Formula: Weighted Score = Severity × Authenticity Multiplier × Centrality Multiplier
🔴 Woke Tropes
| Trope | Severity | Authenticity | Centrality | Score |
|---|---|---|---|---|
| Female-Led Team (Unchallenged) | 3 | 1 | 1.8 | 5.4 |
| Mental Health as Central Narrative Theme | 3 | 0.7 | 1.8 | 3.78 |
| Government / Institutional Villain | 2 | 0.7 | 1 | 1.4 |
| Diverse Ensemble Framing | 1 | 1 | 0.5 | 0.5 |
| TOTAL WOKE | 11.1 | |||
🟢 Traditional Tropes
| Trope | Severity | Authenticity | Centrality | Score |
|---|---|---|---|---|
| Redemption Through Action and Sacrifice | 4 | 0.7 | 1.8 | 5.04 |
| Loyalty Over Self-Interest as Highest Value | 4 | 0.7 | 1 | 2.8 |
| Anti-Deep State / Anti-Institutional Authority | 3 | 1 | 1 | 3 |
| Unchecked Power as Corruption (Bob/Sentry) | 3 | 0.7 | 1 | 2.1 |
| TOTAL TRADITIONAL | 12.9 | |||
Score Margin: +2 TRAD
Director: Jake Schreier
CENTER-LEFT. Schreier is associated with the Beef creative team and brings a character-focused, emotionally raw sensibility to the superhero format. No overt political agenda in his prior work, but his thematic interests (trauma, identity, broken families) align with contemporary progressive storytelling priorities.Jake Schreier is best known for his work on the Netflix series Beef (2023), where he collaborated with writer Lee Sung Jin and much of the Thunderbolts* cast.
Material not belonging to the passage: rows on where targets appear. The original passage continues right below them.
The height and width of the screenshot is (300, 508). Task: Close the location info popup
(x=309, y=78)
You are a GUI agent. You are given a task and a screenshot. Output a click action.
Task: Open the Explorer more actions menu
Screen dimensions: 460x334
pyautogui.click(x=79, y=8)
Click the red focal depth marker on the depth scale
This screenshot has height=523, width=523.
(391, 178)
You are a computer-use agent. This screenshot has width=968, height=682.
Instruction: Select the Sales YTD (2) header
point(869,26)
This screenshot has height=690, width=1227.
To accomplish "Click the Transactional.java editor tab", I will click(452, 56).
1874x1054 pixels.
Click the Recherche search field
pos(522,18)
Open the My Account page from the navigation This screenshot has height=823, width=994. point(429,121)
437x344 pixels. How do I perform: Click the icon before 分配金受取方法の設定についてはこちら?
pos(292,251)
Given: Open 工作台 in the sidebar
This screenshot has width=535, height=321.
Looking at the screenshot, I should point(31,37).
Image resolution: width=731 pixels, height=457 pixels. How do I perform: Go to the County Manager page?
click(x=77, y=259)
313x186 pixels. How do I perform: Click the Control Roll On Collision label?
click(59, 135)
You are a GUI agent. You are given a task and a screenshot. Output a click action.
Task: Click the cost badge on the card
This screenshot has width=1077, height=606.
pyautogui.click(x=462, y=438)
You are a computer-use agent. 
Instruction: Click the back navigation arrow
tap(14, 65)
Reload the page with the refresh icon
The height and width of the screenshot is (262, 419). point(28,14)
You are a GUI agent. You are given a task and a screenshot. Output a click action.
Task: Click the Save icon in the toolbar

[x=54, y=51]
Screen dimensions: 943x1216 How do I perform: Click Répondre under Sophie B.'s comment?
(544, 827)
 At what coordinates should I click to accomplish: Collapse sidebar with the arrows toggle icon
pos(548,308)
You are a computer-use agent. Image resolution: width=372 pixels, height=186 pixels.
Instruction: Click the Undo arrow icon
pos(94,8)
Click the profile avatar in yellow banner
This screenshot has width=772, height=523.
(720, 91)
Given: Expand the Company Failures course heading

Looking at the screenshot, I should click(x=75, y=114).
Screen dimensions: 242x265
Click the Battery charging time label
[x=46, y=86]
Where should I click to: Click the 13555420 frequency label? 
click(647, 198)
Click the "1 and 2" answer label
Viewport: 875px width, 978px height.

He directed Paper Towns (2015) and has been primarily a TV director. Thunderbolts* is his first major theatrical feature. His instinct is toward intimate character work in large-scale formats, which gives the film its best moments and also exposes its weaknesses in the action sequences, which feel obligatory next to the quieter scenes.
Writer:
Eric Pearson has been a Marvel workhorse since Thor: Ragnarok. Joanna Calo brought emotional depth from her TV work. Lee Sung Jin, creator of Beef, joined for rewrites and his fingerprints are on the film's strongest scenes: the group therapy dynamic, the characters' inability to trust each other, and Bob's arc. The script went through extensive revisions, and the final film shows the seams but also the care.
Adult Viewer Insight
Conservative adults will find more to engage with here than recent Marvel fare. The film's distrust of institutional power is genuine, its redemption arcs are rooted in action and sacrifice rather than progressive identity politics, and Bob's psychological arc is the most interesting thing Marvel has done with a character in half a decade. The therapy framing will grate for those allergic to it, and Yelena's unchallenged leadership is a feminist choice the film does not bother to justify. But the overall ideological balance is closer to MIXED than woke, which puts it above most of what the MCU has produced since Endgame. Pullman's Sentry is reason enough to watch.
Parental Guidance
PG-13. Appropriate for ages 13 and up. Standard Marvel action violence. The more notable content is thematic: trauma, PTSD, government conditioning, and an alter-ego villain that manifests as psychological horror. The film treats mental health with genuine seriousness rather than as a punchline. Mature teenagers and adults will get more out of it. Younger children will be fine with the action and bored by the therapy scenes.